Lost in translation: transnationalism and the Lady’s Magazine

One of the great pleasures and well as challenges of working on the Lady’s Magazine and other miscellanies of its day is the extraordinary breadth of content with which you are confronted. My literary training in the period has equipped me with ways of, and contexts in which, to read eighteenth- and early-nineteenth century novels, tales, poems, essays, criminal biographies, reviews, travel writing, news and other, principally prose genres too numerous to mention. My expertise is clearly much stronger in some areas than others, but I’m not going to reveal the chink in my academic armour and tell you which I’m not so hot on. Oh well, as it’s just us, I’ll tell you that basically anything to do with maths or what we could call the sciences makes me sprint for the aspirin jar.

My life-long fascination with material culture means I have strategies for reading fashion plates, reports and embroidery patterns, too, although despite my best efforts, I know that I will only ever be an amateur art or textile historian. I lack the knowledge to situate and fully grasp the context for the magazine’s sheet music, but years of dabbling in lots of musical instruments, none of which I play very well, means I can sight read and hum or sing the tunes I come across.

The real headache for me is the foreign language material in the magazine, of which there is a small but significant amount, most of which is in French. My French is just not good enough to be competent in reading these articles in a scholarly context. (This is another of the million reasons why Koenraad is such an asset to the project.)
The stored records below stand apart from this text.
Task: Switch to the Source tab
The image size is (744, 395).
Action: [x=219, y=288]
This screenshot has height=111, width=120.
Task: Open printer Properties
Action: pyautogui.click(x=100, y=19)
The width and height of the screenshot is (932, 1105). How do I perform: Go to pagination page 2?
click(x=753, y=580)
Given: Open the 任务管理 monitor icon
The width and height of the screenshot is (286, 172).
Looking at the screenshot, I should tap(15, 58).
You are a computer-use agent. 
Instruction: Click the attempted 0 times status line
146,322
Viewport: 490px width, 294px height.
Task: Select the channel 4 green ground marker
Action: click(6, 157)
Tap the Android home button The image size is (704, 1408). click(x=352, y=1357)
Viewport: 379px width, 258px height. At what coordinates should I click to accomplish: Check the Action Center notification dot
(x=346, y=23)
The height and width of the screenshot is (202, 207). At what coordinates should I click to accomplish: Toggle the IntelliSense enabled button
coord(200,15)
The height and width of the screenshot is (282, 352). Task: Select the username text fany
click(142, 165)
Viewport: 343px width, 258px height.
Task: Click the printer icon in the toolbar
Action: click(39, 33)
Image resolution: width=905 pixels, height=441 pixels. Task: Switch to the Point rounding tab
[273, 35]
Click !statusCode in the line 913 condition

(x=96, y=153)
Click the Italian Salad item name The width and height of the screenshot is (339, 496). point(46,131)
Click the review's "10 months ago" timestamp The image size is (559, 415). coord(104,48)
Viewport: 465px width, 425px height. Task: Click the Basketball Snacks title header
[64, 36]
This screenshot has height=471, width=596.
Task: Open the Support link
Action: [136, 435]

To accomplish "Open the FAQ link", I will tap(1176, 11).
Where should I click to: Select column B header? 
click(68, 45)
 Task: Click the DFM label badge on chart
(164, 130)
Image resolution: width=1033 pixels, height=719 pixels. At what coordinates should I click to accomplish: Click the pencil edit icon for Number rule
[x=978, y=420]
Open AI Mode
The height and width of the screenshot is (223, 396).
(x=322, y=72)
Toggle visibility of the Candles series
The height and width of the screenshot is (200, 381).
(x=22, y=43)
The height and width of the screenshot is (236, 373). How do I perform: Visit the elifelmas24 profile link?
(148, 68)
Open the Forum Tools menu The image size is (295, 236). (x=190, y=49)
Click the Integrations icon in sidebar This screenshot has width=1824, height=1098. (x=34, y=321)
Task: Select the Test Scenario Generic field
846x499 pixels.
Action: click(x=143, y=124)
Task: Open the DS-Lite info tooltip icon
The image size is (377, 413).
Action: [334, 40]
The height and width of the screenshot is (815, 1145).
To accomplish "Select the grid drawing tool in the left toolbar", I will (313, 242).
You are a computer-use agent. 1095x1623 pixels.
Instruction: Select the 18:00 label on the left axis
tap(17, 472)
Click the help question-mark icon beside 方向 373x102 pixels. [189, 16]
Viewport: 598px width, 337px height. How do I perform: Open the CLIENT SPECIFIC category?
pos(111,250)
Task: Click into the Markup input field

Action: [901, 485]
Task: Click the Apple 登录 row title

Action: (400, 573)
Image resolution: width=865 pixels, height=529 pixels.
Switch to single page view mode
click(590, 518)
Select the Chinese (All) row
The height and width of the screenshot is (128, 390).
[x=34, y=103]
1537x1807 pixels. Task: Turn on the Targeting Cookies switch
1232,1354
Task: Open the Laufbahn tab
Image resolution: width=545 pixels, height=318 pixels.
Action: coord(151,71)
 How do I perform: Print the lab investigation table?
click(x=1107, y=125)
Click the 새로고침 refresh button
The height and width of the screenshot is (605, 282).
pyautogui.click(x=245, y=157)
Often the foreign language material is translated in the magazine, however, so I can at least usually read it in English. But I am always aware that to do so is potentially to limit meaning and erase context. The more I read the magazine, whether I am looking at Parisian fashion plates, or reading memoirs, or essays on education translated from French or German, the more I am interested in how this self-avowedly British magazine is, like so much eighteenth-century print culture, produced in a much more complex and rich European context of intellectual exchange and debate than we Anglophone scholars often acknowledge and that we overlook to our cost.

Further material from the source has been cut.